GET /v2/payouts/:id Response

While a payout is awaiting the customer’s signature, the response continues to report requiresUserSignature: true and, if the payout is queued behind earlier signing work on the same wallet+chain, a queuePosition: 
{
  "id": "txn_2xKjF9mQb7vN4hL1pR3w8t",
  "status": "pending",
  "requiresUserSignature": true,
  "queuePosition": 0
}
queuePosition is the payout’s slot in the per-(wallet, chain) signing queue (0 = head of queue / signing now). It is absent once the payout is no longer on the user-signature path or has reached a terminal status. requiresUserSignature is a present-tense gate: true while the payout is awaiting the end-user’s signature, false once status reaches completed, failed, or cancelled. It is also present on the POST /v2/payouts response (derived from the wallet’s custody model at submission) so your frontend can immediately prepare the user-routing flow without waiting for the webhook. After the response goes terminal, expect false regardless of the source wallet’s custody model — don’t keep waiting on a settled row.

Sandbox Testing

In sandbox mode (staging-sandbox / production-sandbox), the real signing flow is bypassed. Resolve the cosign gate via one of two endpoints. They produce the same outcome a real customer action on the verify page would, and the payout reaches completed or failed automatically — no follow-up simulate-confirm is required.

Simulate endpoints

Recommended: resolve by payout ID — most integrators should use this variant.

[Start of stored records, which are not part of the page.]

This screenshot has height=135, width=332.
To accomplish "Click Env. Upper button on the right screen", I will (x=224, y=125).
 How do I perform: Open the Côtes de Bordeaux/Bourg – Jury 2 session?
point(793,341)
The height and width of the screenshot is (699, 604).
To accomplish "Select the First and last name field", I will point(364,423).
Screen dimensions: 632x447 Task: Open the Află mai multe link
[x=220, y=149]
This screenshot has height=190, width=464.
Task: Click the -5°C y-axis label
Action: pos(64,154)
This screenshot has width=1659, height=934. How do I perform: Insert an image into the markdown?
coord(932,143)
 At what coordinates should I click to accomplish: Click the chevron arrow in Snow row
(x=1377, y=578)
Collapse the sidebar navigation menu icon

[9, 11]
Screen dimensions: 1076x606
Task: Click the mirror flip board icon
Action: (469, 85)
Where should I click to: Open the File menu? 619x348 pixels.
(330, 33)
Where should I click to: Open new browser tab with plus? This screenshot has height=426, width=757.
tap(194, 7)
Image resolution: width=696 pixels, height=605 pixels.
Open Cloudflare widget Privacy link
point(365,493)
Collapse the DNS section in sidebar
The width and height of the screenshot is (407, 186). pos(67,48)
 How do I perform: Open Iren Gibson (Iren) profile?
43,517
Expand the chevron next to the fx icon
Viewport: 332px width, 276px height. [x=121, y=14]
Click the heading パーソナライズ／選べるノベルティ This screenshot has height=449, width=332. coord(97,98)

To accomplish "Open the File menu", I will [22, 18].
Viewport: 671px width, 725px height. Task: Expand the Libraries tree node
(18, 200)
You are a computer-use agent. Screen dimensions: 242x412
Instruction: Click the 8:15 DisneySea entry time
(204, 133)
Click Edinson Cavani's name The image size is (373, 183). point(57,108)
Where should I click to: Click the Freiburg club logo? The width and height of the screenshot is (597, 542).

Drive any specific payout end-to-end keyed by the id returned from POST /v2/payouts: 
POST /v2/sandbox/payouts/:id/simulate-user-signature
Content-Type: application/json

{ "outcome": "APPROVED" | "DECLINED" }
Advanced: resolve by wallet + activity ID — the wallet-keyed variant exists for advanced tests that already track cosign activity IDs through other channels (for example, a flow that issues multiple cosign activities against the same wallet and resolves them out of band). Most integrators should use the payout-ID variant above. 
POST /v2/sandbox/wallets/:walletId/simulate-cosign-complete
Content-Type: application/json

{ "activityId": "<cosign activity id>", "outcome": "APPROVED" | "DECLINED" }
Both return 204 on success. Repeating the call after the activity has been resolved returns 409.

Failures

Once POST /v2/payouts returns 202 Accepted, any failure during the signing flow arrives on the transaction.failed webhook. When the failure has a cause your integration can act on, the payload carries a failureCode:
failureCodeWhat happenedWhat to do
USER_SIGNATURE_TIMEOUTThe customer did not approve the payout before the signing window expired (default 15 minutes).No funds were moved. Submit a new payout when the customer is ready to sign.
USER_SIGNATURE_DECLINEDThe customer declined the payout from the approval page.No funds were moved. Submit a new payout if the decline was unintentional.
USER_SIGNATURE_REJECTED_BY_PROVIDERThe customer’s passkey approval could not be accepted.No funds were moved. Submit a new payout. If the same customer or wallet hits this repeatedly, contact support.
CRYPTO_WALLET_MISCONFIGUREDThe wallet’s configuration prevents Conduit from moving funds from it.No funds were moved. Conduit is investigating automatically. Contact support if the wallet is needed for a time-sensitive payout.
The webhook reason field is a human-readable version of the failureCode. The same failureCode is surfaced on GET /v2/transactions/:id and GET /v2/payouts/:id, so a fresh GET reconciles 1:1 with the webhook. If transaction.failed arrives without a failureCode, the payout could not be completed and the cause is not something your integration can act on. Treat the transaction as terminal and contact support if the customer needs help understanding why.